A cheilostome bryozoan story of fitness & phenotypes across 2 million years

Natural selection can be quantified and modelled as statistical associations between fitness and phenotypes. Although the fossil record offers unique insights into long-term phenotypic evolution, successfully operationalizing the study of selection on data from the fossil record is challenging. Estimating fitness components using fossil populations allows linking observed patterns of evolution and selective forces in the past, but these are not available for most groups of organisms. Cheilostome bryozoans, a group of calcified colonial marine invertebrates with an exceptional fossil record, offer a unique opportunity to overcome this barrier: either the measure of the density of skeletal brooding structures/ovicells within a colony of genetically identical feeding modules/autozooids) or outcomes of overgrowth competition can be used as proxies for fitness components (i.e. fecundity and partial mortality, respectively).
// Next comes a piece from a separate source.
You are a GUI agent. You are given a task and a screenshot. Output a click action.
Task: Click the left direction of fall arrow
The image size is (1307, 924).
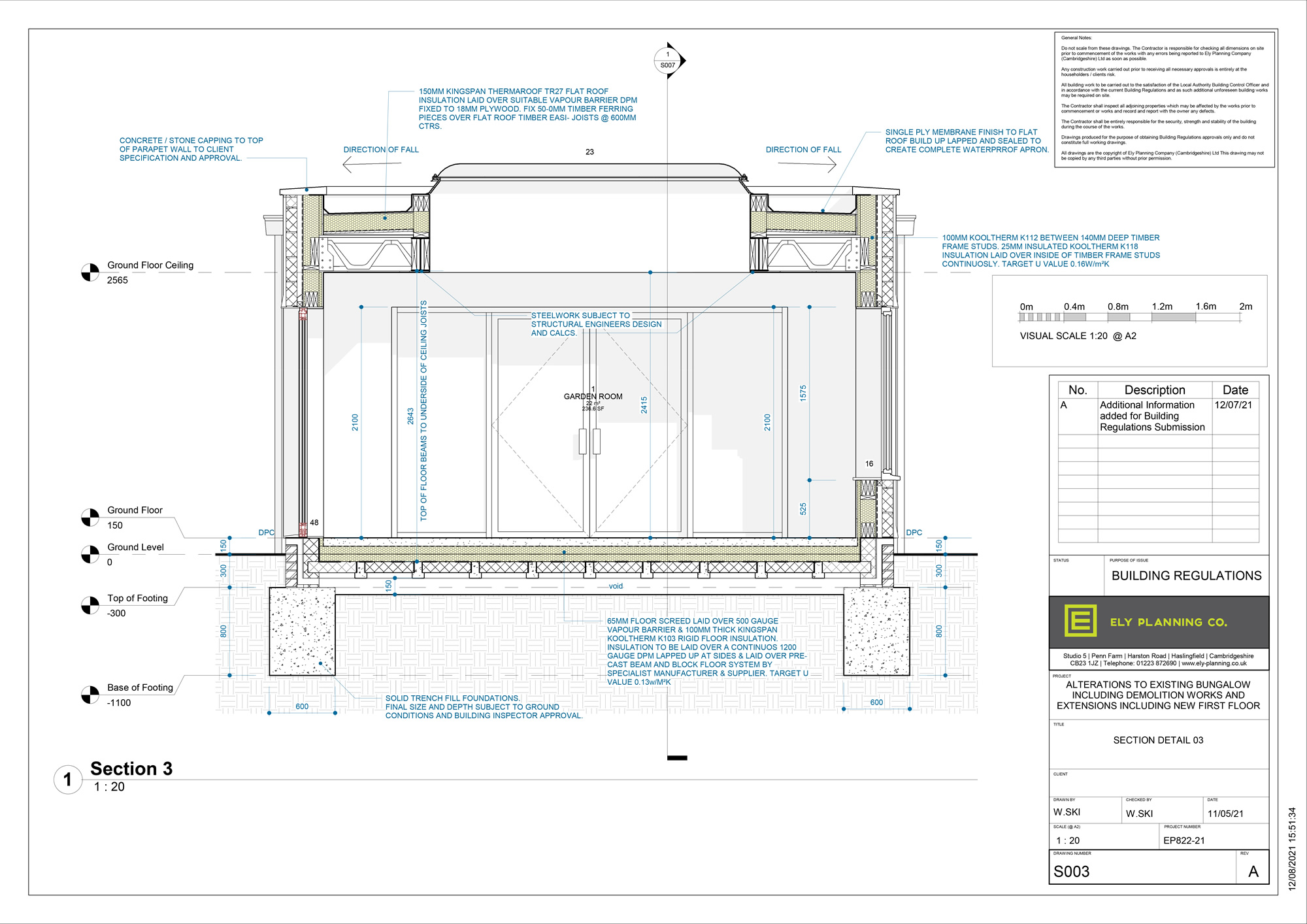tap(371, 165)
Using multiple fossil populations of closely related cheilostome bryozoans (four species of the genus Microporella) and a non-related species (Antarctothoa tongima), this study investigates multivariate signals of trait-fitness associations over more than two million years of the Pleistocene in the Wanganui Basin, New Zealand. Three phenotypic traits—autozooid size, autozooid shape, and ovicell size—were analyzed to address the following questions: (i) How do trait-fitness associations vary across time and among species or lineages? (ii) How do these associations differ when fitness is measured using either fecundity or overgrowth competition? (iii) Can trait-fitness associations predict phenotypic evolutionary outcomes? Additionally, the study examines how paleotemperature and its variability influence the substantial variation observed in each of the three quantitative traits and fecundity across different time intervals.